Songs in the Attic. Billy Joel.
1981, Family/Columbia. Producer: Phil Ramone
Purchased ca. 1988.
IN A NUTSHELL – Eleven songs recorded live by Billy and his band. Joel sings his heart out and pounds the keys, but the star of the record is Billy’s band, who sound tight and electric and powerful. These songs weren’t well known when the record came out, but have become some of Joel’s biggest favorites. WOULD BE HIGHER IF – it wasn’t so piano-focused. I’m more of a guitar guy.
I am the youngest of three siblings, the only boy. But I swear I wasn’t spoiled!
Okay, I probably was, but not too badly. My sisters are 5 and 3 years older than I am, and I always tried to see myself as their equal – not as the younger, dumber brother. But try as I may, I was always the younger, dumber brother.
Because they were older, I turned to them to know what was cool in life. Here is a photo that shows I learned my cool lesson well. A huge part of my coolness lessons included music. Almost any music “the girls” liked, I was bound to like as well. And music played a big role in our lives.
I’ve written before about my early musical life but I’ll reiterate a bit here, in case you haven’t quite memorized everything I’ve written just yet.
Music was always a part of my family life. My dad’s father had been the leader of a German Oompah-type band called “Die Lauterbach German Band,” which had quite a following in the middle of the 20th century around the Pennsylvania Dutch region in which I grew up. Here’s a poster for the band, with a close up of the bass drum showing my grandpa’s name.
My dad played trombone as a youth, even performing with his Lebanon High School marching band at the Macy’s Thanksgiving Day Parade in NYC around 1954. My mom was a music appreciator, with a strong love for Johnny Mathis and Ricky Nelson as a girl and a bent in her later years for Broadway musicals, especially Annie, Fiddler on the Roof and Carousel. When I was a kid, my mom and dad both played albums (lots of brass bands and Broadway) and listened to music on the radio throughout the day.
We had an old upright piano in the back room of our house (which was therefore called “The Piano Room”) and my sisters and I each took lessons for varying lengths of time. My eldest sister also learned the saxophone, and I took up the trombone.

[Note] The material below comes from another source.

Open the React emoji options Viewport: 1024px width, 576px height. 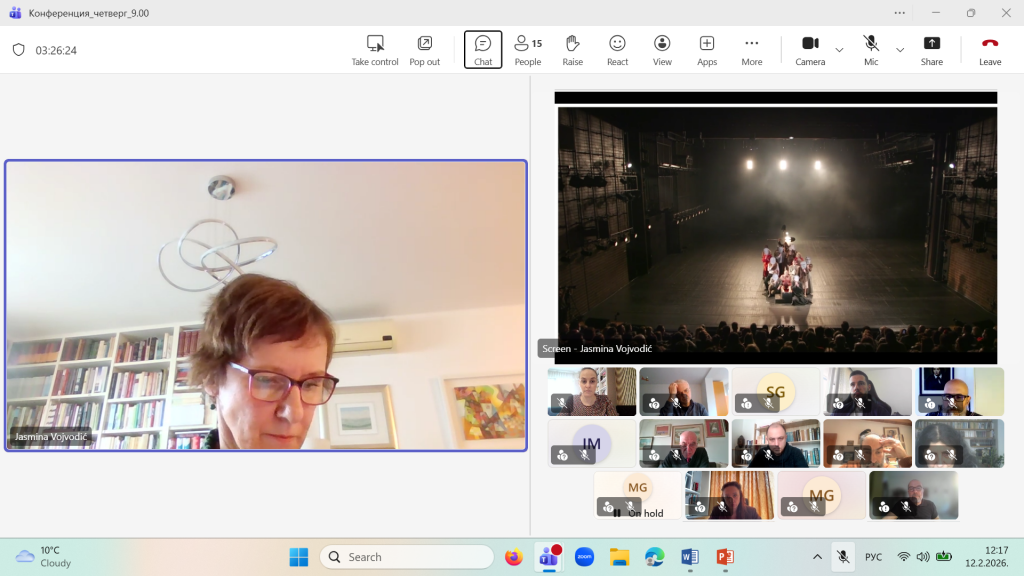tap(617, 49)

We talked a lot about the songs we heard on the radio, and discussed the pros and cons of them. To this day I associate most 70s songs with spending time with my sisters. Many of these songs are what the three of us now refer to as “pool songs,” songs that immediately bring to mind our daily summertime trips to the local pool – songs like Wings’ “Listen to What the Man Said,” Firefall’s “You are the Woman,” and Starbuck’s “Moonlight Feels Right.” (By the way, I don’t expect you to watch every video I post, but if you get a chance please open that Starbuck link and go to the 1:52 mark to see a man in a funky 70s open-chested unitard play a crazy xylophone solo – it says everything you need to know about the 70s).
Both of the girls were wild about music. As a child I listened to music nearly constantly, just by walking around the house. Liz, the middle child, was a huge Casey Kasem’s American Top 40 fanatic, and lover of Elton John. Anne, the eldest, became a 70s rock chick, owning classic albums and 8-tracks by Foreigner, Steely Dan, and The Beatles. And both of them were HUGE disco fans. It didn’t seem incongruous back then for someone to like both rock and disco. Of course there was the whole “Disco Sucks” movement in America but at our house music was music, and if it sounded good to my sisters, it sounded good to me.

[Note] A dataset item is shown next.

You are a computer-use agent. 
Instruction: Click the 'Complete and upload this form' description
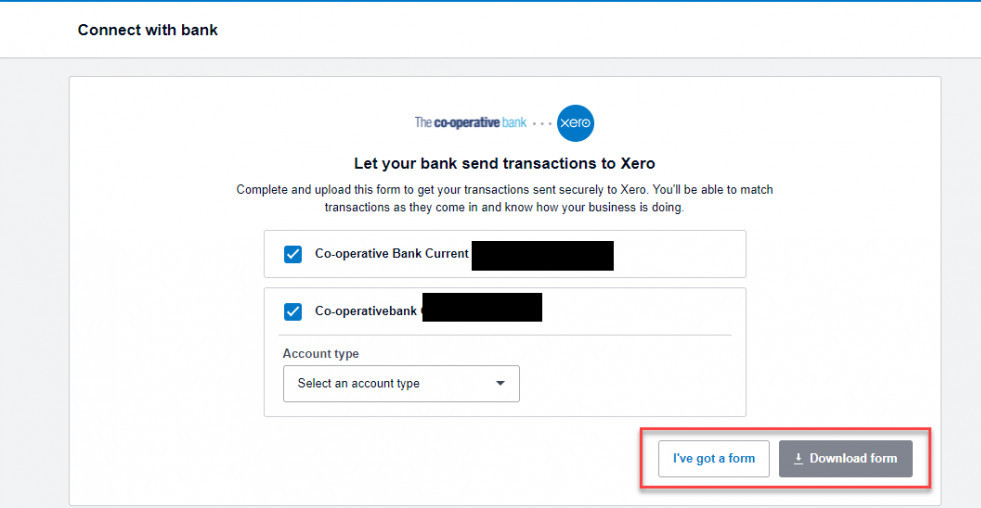click(504, 198)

And of course, both of them were way into Billy Joel. Liz had all the albums, and followed him religiously into the 90s. She remains an expert on all things William Joel. Anne had a couple of his 8-tracks, and made plans to see him live at the Hershey Arena during his 1979 tour … plans that were thwarted by a little incident at a nuclear reactor near my home, Three Mile Island. See, when the accident happened, in March of ’79, people had to be evacuated. And those people had to go somewhere. And there just weren’t a whole lot of large buildings suitable for holding thousands of radioactive refugees in the area at that time, so The Hershey Arena had to be put to use, even if it meant canceling a few Hershey Bears games and a Billy Joel concert … So Anne didn’t get to go to her first concert, and she didn’t get to buy either of these really cool shirts … (the second of which sort of gives the impression John Belushi will be performing.)
As I said, I tried to do all the things my sisters did, and picked up on most all of their tastes, (though I never got into CHiPS the way Liz did) learning to love rock and disco and pop and pretty much anything my sisters played.

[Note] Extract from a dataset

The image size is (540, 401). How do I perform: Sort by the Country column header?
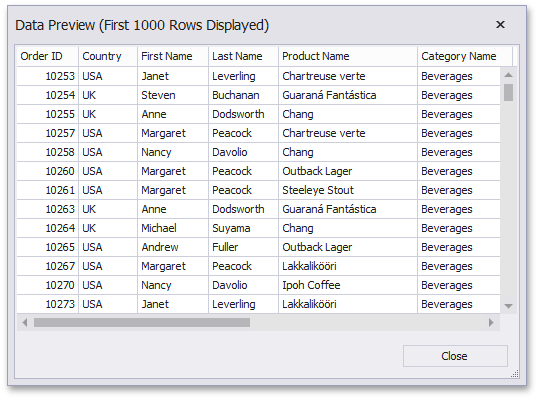(x=108, y=56)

So, I had heard a lot of Billy Joel in my youth, and I owned a few tapes that I made from my sister’s albums. I liked Glass Houses and Turnstiles and liked a lot of his radio hits. But I was never a huge fan – I never felt compelled to rush out and buy Billy Joel albums.
I got a new perspective on all things musical when I met Dr. Dave, who I’ve written about frequently, in college in Philadelphia. I have a memory of driving in a car with him – either his huge fire-engine red station wagon, or his little white LeCar – and the live version of the song “Miami, 2017,” from Songs in the Attic, playing on the radio and him just gushing about how great it was. I really liked it too, and soon I went out to the local record store and bought the album.
“Miami 2017 (Seen the Lights go Out on Broadway)” is the first song on the album, and it is immediately recognizable by the blaring sirens that open the song, and which are set against a beautiful, rolling, quick-paced piano phrase that is most memorable. This opening is perfect, as the song itself is a juxtaposition of beauty and ugliness, devastation and hope. The lyrics describe a future (the year 2017 seemed so far away in 1976, when the song was written – I’m sure people thought we’d be wearing uniforms and flying around in jet packs by 2017) in which New York City is being destroyed because … well, it seemed like the natural progression for New York City in 1976.
But despite the horrible events that are described – Bronx blowing up, Manhattan being sunk, maybe worst of all the Yankees being rescued by the navy – the song plays like an ode to the strength and resilience of New Yorkers, and became a sort of anthem. This was most evident in Joel’s performance of the song in the Concert for 9/11, just weeks after the twin towers collapsed in 2001.
At first the song seemed to me to be an odd choice to play on such a night, but despite the eerie similarity between the lyrics of the song and the recent events in Manhattan, it is clear from watching the performance, and the crowd’s reaction to it, and Joel’s words to the crowd after the song, that it’s a song about fortitude and community, and that maybe the lyrics aren’t exactly what they appear to be about at first.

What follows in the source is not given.